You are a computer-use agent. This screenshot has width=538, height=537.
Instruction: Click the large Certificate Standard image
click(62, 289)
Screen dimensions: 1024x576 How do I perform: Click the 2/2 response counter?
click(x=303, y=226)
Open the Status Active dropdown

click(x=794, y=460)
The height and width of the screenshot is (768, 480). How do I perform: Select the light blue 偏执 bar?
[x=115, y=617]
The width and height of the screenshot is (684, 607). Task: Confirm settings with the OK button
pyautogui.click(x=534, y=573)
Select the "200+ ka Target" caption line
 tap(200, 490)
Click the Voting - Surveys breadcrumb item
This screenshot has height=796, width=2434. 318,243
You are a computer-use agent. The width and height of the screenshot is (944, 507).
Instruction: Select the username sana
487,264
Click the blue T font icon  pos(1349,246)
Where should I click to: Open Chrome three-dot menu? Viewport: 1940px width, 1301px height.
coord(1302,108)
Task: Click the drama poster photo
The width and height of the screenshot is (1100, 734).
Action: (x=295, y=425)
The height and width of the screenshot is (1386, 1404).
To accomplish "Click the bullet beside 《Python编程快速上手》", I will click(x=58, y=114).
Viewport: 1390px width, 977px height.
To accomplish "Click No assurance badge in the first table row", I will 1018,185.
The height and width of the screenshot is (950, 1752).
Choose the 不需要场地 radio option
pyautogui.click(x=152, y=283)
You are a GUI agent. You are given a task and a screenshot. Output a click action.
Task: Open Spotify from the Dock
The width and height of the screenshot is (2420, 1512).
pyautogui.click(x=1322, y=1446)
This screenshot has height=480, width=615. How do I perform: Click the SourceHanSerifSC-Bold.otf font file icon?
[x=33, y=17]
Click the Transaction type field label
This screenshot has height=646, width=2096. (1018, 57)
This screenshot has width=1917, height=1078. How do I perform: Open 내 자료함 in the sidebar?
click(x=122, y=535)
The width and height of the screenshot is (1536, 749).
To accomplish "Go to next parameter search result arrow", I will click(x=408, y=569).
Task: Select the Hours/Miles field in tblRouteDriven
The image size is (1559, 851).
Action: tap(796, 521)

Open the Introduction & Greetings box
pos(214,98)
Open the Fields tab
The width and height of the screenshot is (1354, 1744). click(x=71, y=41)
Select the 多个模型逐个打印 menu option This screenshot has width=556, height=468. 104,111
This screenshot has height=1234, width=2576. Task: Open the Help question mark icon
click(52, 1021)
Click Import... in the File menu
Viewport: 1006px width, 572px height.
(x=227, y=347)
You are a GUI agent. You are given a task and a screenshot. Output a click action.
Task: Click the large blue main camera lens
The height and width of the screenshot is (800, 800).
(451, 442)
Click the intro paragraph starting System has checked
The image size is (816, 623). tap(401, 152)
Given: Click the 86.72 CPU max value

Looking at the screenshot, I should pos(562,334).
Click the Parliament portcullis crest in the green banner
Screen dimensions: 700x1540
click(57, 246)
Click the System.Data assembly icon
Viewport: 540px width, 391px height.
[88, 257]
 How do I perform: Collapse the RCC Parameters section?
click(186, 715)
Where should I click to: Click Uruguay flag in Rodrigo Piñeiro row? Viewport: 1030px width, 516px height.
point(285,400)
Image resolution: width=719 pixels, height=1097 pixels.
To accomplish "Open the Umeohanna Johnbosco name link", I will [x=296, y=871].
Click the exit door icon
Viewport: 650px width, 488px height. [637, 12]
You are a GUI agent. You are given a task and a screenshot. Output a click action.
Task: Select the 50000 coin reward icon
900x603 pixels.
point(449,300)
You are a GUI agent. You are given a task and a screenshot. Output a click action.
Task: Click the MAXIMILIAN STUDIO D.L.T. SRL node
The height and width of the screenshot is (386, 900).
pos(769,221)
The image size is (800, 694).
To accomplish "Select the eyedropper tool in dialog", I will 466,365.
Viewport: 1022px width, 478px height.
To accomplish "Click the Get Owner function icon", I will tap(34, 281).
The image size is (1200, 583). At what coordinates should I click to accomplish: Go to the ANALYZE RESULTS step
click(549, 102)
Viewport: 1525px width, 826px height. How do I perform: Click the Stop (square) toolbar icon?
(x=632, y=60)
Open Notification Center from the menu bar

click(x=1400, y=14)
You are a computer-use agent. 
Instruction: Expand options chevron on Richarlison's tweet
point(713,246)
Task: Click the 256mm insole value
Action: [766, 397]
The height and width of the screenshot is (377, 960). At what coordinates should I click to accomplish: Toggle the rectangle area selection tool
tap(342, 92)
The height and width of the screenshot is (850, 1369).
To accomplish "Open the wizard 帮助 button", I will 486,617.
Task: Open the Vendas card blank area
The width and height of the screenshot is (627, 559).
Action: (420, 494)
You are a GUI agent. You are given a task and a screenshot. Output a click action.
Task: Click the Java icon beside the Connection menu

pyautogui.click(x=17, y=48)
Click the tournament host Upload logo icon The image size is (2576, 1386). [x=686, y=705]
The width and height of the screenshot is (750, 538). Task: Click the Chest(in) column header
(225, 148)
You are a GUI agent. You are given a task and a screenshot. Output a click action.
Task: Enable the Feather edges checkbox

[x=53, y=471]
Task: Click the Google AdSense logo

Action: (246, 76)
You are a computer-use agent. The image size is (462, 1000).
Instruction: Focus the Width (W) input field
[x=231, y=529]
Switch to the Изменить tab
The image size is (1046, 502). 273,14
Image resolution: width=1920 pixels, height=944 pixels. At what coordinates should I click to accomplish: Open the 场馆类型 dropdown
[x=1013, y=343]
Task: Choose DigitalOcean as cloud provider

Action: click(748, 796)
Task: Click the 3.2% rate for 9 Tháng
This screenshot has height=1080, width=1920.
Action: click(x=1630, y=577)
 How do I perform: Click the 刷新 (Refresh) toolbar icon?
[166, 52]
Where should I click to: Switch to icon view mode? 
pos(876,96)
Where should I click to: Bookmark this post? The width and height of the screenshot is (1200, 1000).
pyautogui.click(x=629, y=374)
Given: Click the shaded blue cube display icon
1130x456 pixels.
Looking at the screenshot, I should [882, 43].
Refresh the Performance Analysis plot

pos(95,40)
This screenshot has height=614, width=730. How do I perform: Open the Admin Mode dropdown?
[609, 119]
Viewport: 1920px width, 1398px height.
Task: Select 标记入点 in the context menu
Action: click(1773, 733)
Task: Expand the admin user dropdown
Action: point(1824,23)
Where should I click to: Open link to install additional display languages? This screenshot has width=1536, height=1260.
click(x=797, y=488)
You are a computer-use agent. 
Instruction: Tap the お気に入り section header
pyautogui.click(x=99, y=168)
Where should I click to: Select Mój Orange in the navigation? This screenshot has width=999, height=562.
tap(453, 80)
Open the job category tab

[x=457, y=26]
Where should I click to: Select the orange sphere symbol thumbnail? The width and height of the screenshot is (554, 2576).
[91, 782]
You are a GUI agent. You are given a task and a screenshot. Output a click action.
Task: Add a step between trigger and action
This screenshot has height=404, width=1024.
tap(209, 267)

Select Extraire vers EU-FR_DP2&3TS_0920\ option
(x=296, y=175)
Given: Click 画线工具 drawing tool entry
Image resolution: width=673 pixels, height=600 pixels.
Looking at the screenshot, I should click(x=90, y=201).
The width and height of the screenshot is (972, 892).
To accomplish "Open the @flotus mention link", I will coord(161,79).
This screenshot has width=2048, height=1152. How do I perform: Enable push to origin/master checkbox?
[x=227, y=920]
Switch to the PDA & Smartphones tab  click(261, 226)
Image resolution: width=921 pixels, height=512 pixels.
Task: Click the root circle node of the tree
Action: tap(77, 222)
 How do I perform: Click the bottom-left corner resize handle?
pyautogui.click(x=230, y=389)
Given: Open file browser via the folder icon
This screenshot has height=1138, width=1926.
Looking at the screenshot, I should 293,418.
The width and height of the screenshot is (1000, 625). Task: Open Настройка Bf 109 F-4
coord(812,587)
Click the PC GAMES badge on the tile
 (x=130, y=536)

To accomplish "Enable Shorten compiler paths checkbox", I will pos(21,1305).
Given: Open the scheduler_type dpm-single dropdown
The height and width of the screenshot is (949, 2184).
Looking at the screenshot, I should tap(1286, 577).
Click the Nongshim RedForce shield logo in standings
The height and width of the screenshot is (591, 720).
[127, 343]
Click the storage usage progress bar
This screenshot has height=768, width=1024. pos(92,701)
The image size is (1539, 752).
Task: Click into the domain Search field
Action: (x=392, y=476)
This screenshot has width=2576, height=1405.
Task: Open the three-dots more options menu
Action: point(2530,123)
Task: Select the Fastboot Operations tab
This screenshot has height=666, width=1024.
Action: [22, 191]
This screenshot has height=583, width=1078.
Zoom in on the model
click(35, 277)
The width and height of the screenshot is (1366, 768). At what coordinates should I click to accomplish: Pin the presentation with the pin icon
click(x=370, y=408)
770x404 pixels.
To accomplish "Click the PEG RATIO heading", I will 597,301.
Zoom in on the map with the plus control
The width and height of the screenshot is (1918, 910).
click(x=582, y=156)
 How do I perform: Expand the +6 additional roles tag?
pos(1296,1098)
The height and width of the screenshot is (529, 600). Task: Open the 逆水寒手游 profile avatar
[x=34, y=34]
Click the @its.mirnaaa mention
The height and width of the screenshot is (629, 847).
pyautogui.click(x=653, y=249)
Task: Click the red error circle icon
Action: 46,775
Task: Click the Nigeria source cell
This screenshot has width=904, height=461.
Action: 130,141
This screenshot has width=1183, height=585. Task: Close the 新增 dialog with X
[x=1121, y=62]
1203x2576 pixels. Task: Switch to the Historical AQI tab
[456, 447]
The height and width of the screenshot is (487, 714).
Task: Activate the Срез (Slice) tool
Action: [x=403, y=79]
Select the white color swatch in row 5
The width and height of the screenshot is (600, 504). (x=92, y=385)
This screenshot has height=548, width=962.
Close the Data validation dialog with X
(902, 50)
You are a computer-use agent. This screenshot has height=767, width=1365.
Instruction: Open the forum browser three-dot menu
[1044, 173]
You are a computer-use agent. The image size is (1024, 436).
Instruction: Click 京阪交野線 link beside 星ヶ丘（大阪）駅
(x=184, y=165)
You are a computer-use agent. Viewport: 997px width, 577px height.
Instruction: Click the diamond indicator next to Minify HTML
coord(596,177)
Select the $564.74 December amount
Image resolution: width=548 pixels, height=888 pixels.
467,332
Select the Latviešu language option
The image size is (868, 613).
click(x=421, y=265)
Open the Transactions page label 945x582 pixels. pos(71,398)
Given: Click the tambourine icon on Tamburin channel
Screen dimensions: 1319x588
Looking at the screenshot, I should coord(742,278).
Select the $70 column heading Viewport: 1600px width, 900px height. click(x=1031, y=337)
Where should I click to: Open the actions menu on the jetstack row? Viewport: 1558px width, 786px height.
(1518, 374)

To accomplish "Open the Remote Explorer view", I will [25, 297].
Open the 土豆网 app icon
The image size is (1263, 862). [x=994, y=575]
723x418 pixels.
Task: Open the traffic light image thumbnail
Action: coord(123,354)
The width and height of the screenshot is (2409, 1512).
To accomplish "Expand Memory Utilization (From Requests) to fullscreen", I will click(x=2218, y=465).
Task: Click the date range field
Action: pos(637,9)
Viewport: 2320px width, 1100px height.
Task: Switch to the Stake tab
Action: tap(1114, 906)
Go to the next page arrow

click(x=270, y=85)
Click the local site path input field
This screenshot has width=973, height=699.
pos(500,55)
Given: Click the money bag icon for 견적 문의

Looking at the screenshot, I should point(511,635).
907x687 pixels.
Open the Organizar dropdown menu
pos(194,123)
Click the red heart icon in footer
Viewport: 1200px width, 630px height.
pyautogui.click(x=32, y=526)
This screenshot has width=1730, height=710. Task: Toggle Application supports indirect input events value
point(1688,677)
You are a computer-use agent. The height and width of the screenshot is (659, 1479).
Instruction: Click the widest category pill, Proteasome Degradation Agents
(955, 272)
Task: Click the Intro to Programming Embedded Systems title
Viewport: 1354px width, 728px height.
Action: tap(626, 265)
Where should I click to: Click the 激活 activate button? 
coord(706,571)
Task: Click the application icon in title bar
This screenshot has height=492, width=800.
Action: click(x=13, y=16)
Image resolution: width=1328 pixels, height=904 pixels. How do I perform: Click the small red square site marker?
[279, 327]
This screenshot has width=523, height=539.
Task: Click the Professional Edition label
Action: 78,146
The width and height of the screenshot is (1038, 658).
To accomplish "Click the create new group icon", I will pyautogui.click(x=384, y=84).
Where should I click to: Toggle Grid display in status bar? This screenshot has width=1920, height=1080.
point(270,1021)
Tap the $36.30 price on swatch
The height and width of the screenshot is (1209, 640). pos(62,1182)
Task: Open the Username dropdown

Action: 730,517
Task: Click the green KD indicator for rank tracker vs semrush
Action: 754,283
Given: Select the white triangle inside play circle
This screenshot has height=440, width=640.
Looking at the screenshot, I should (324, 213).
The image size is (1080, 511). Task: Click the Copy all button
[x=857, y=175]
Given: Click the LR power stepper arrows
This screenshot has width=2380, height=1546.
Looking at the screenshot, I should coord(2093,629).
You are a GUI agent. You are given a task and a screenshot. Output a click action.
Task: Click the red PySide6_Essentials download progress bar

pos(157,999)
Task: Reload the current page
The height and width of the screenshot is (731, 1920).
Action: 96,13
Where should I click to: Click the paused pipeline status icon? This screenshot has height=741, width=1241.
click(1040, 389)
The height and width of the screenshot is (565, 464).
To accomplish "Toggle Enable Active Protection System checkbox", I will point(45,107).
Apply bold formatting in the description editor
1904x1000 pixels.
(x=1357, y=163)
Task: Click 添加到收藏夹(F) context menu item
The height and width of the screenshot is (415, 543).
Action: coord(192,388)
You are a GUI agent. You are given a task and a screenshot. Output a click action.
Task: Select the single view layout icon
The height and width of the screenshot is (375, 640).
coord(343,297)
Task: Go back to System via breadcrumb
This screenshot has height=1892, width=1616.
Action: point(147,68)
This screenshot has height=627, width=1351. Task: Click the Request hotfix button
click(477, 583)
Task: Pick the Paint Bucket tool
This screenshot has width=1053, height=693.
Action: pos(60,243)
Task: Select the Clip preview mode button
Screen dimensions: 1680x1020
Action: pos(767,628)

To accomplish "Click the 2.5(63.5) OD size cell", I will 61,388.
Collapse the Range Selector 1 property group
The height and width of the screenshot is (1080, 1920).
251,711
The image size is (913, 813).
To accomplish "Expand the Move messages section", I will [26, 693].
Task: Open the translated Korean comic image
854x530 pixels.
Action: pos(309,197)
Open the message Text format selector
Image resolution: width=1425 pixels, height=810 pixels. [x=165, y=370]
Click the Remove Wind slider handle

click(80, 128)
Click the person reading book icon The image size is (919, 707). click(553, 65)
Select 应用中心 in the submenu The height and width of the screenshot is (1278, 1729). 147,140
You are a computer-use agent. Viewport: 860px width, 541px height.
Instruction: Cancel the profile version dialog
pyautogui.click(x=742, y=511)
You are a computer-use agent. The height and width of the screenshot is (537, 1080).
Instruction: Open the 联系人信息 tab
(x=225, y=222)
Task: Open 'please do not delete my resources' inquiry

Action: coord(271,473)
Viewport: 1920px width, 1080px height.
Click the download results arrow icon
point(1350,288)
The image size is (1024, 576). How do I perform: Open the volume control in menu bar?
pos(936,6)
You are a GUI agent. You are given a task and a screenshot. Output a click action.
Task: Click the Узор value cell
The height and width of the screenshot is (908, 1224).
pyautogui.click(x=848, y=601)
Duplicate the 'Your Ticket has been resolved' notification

___

Stated goal:
Write out the lines between the line holding "Given: Click 画线工具 drawing tool entry" and the line holding "[x=227, y=920]", inclusive, with nothing changed.

Problem solution:
Given: Click 画线工具 drawing tool entry
Image resolution: width=673 pixels, height=600 pixels.
Looking at the screenshot, I should click(x=90, y=201).
The width and height of the screenshot is (972, 892).
To accomplish "Open the @flotus mention link", I will coord(161,79).
This screenshot has width=2048, height=1152. How do I perform: Enable push to origin/master checkbox?
[x=227, y=920]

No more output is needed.